You are okay with NATO invading Russia and surrounding it with Aegis missile system

I'm not OK with either. But NATO did not invade Russia and AFAIK is not planning to. There is zero evidence to believe

Russia protecting Donbas citizens from Ukraine

I have no problems with that. But that's not what's happening: there is a full-scale invasion going on threatening the capital of Ukraine, where Putin's demands go far beyond independence for Donbass.

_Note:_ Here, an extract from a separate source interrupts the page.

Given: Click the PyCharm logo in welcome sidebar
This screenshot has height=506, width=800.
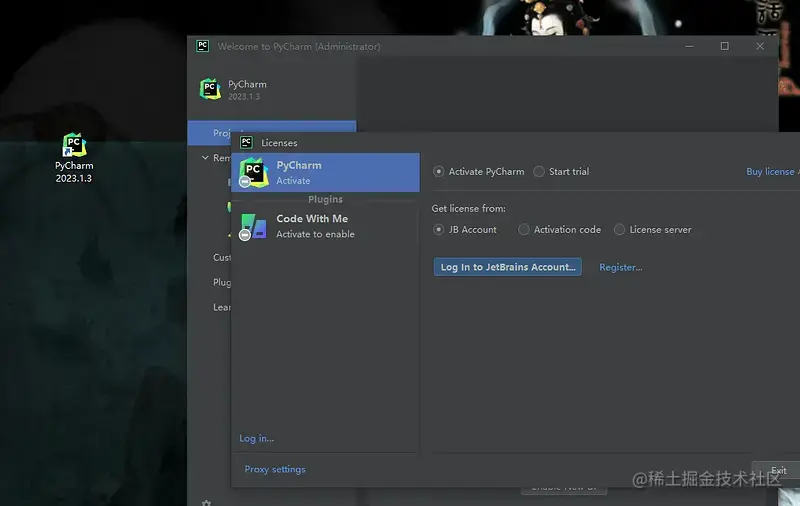Looking at the screenshot, I should coord(210,89).
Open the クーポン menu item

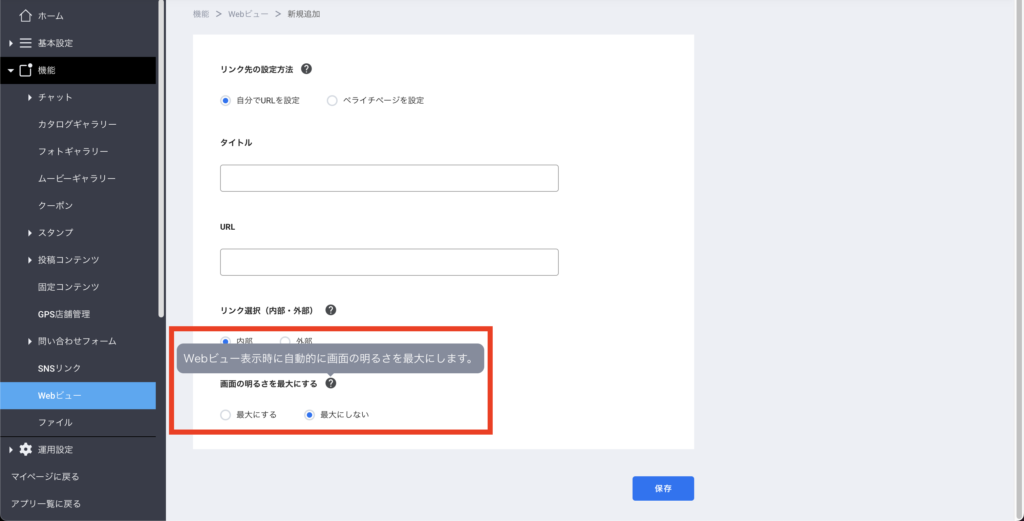pyautogui.click(x=55, y=205)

To you, Zelensky, who has a 25% approval rate and jailed the democratically elected Poroshenko and banning opposition media

What the hell are you talking about? I may be missing some details, but Poroshenko's wikipedia page does not mention incarceration, but mentions losing in the elections to Zelensky. To quote the article:

There was no true consensus (...) why Poroshenko lost (...) [:] opposition to intensifying nationalism, failure to stem corruption, dissatisfaction of overlooked Russian-speaking regions with his presidency (...) He is considered an oligarch due to the scale of his business holdings in the manufacturing, agriculture and financial sectors, his political influence that included several stints at government prior to his presidency, and ownership of an influential mass-media outlet. (...) His presidency was distilled into a three-word slogan, employed by both supporters and opponents: armiia, mova, vira. In translation from Ukrainian, it is: military, language, faith.

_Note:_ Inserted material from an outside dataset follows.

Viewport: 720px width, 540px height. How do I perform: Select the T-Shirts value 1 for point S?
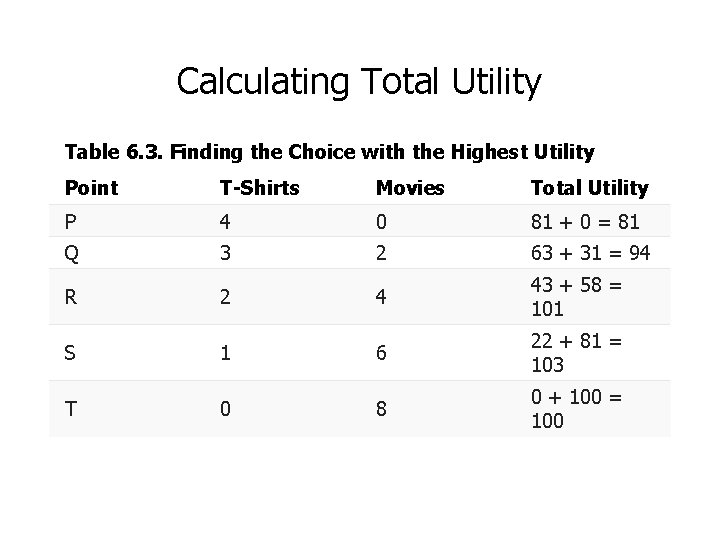[225, 353]
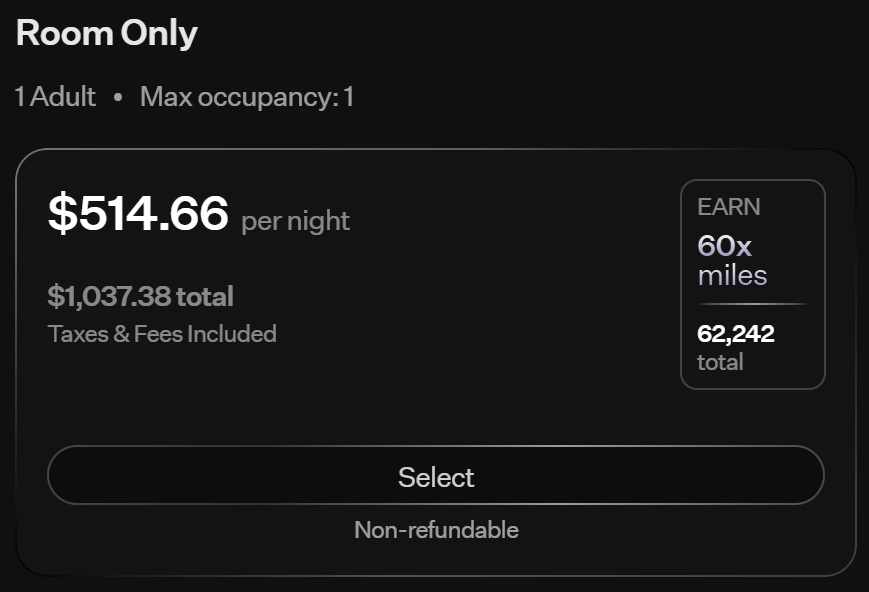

I'm not saying Zelensky is much better, but you seem to be ardent to defend an actual bourgeois fascist whose slogan is "military, language, faith" and inventing conspiracies around him? I mean if you do have reliable sources contradicting this Wikipedia article, please help improve it.

Or is it selective Cold War bias going on?

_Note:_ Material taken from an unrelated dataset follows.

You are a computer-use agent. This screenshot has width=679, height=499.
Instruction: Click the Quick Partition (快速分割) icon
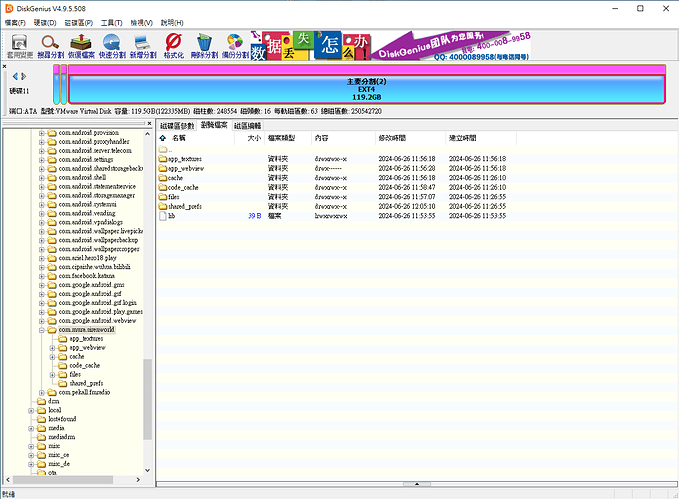[113, 45]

Yes there's selective cold war propaganda going on. And you're fully subscribed to one side of it. I personally am very critical of both sides of the propaganda, and supportive of the civilians and internationalist socialists/communists/anarchists suffering due to political repression on both sides of the border. As much as you dismiss Greenwald, he's doing a correct journalistic job on this topic: he's presenting the lies from both sides and supporting the victims (the populations). You're just a puppet of the Russian Empire. Which side are you on? Are you on the same side as Putin and NATO and other vampires playing the same game of geopolitics? Or are you on the side of the people who struggle against oppression and aim for self-organization at all levels of society?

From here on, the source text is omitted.